После возвращения на Камчатку все помыслы Беринга были, видимо, направлены к одной цели — как можно скорее вернуться в Петербург. Однако первое время, он это тщательно скрывал от своих спутников. Он, несомненно, стремился обезопасить себя от возможных обвинений в том, что инструкция Петра им не выполнена сознательно. Могут, например, сказать, что он не сделал ни одной попытки достигнуть берегов Америки. И он объявил всем членам экспедиции, что будущим летом собирается плыть на «Гаврииле» прямо на восток — к американским берегам. Всю зиму готовились к этому плаванью — ремонтировали и грузили корабль. 5 июня 1729 года «Гавриил» вышел из устья реки Камчатки и двинулся прямо на восток.
Беринг плыл по той части Тихого океана, которая теперь называется Беринговым морем. Ему тогда и в голову не приходило, что потомки назовут это море его именем. На этот раз он в действительности вовсе не стремился ни пересечь его, ни исследовать.
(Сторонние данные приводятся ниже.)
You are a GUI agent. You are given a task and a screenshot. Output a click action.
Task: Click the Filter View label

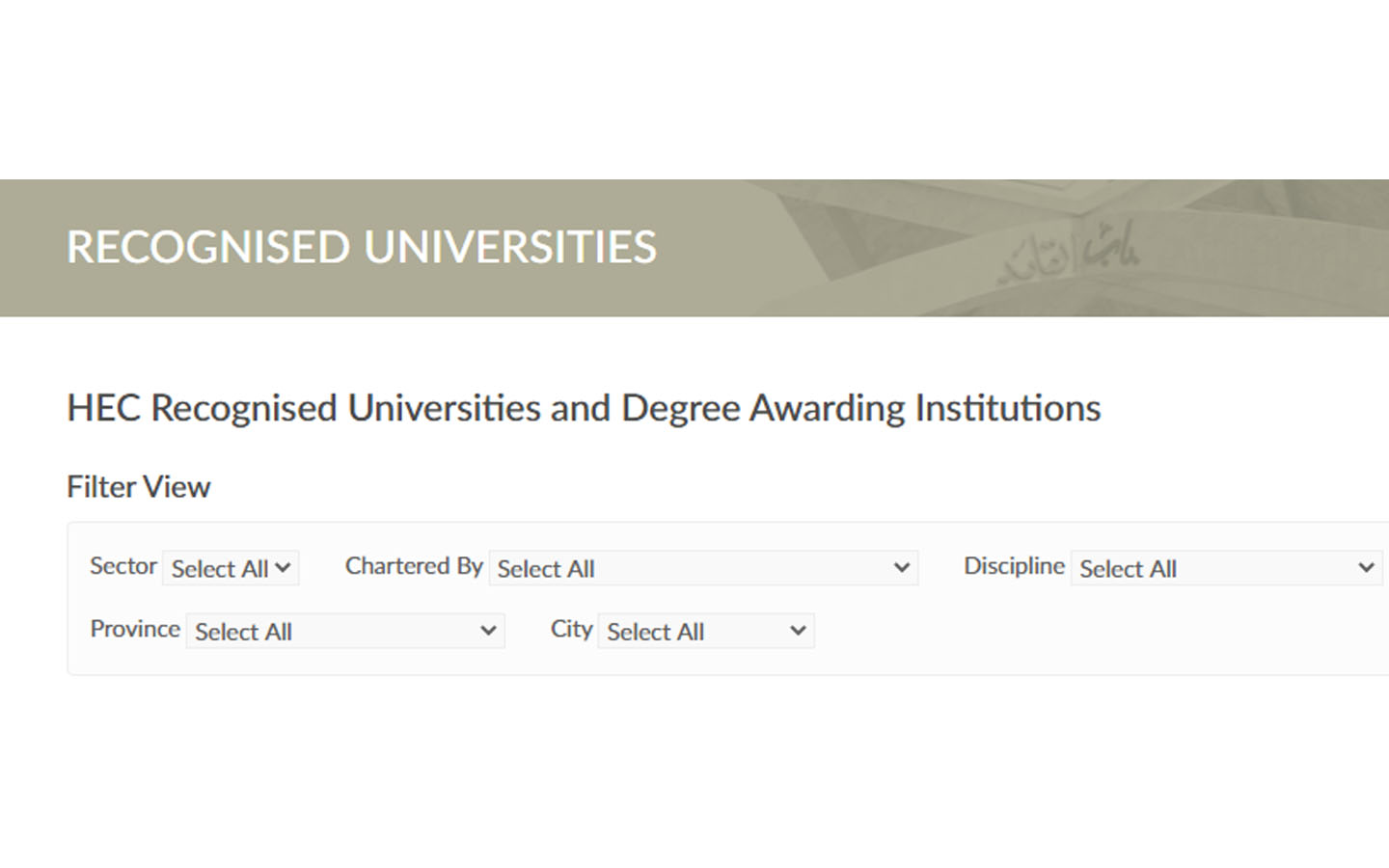138,487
Пройдя двести с небольшим километров, «Гавриил» уже через три дня, 8 июня, изменил курс и пошёл на юг.
Естественно, Беринг не мог всерьёз рассчитывать наткнуться на Америку в двухстах километрах к востоку от Камчатки. Ведь прошлым летом он, плывя Беринговым проливом, находился, несомненно, восточнее и тем не менее на Америку не наткнулся. Повернув на юг, «Гавриил» обогнул южную оконечность Камчатки и вошёл в Охотское море. 23 июня он был уже в Охотске.
Сразу же, не теряя ни дня, Беринг помчался в Петербург. 29 августа он был уже в Якутске. С неслыханной для того времени быстротой он пересёк всю Сибирь и 1 марта 1730 года, после пятилетнего отсутствия, прискакал в Петербург.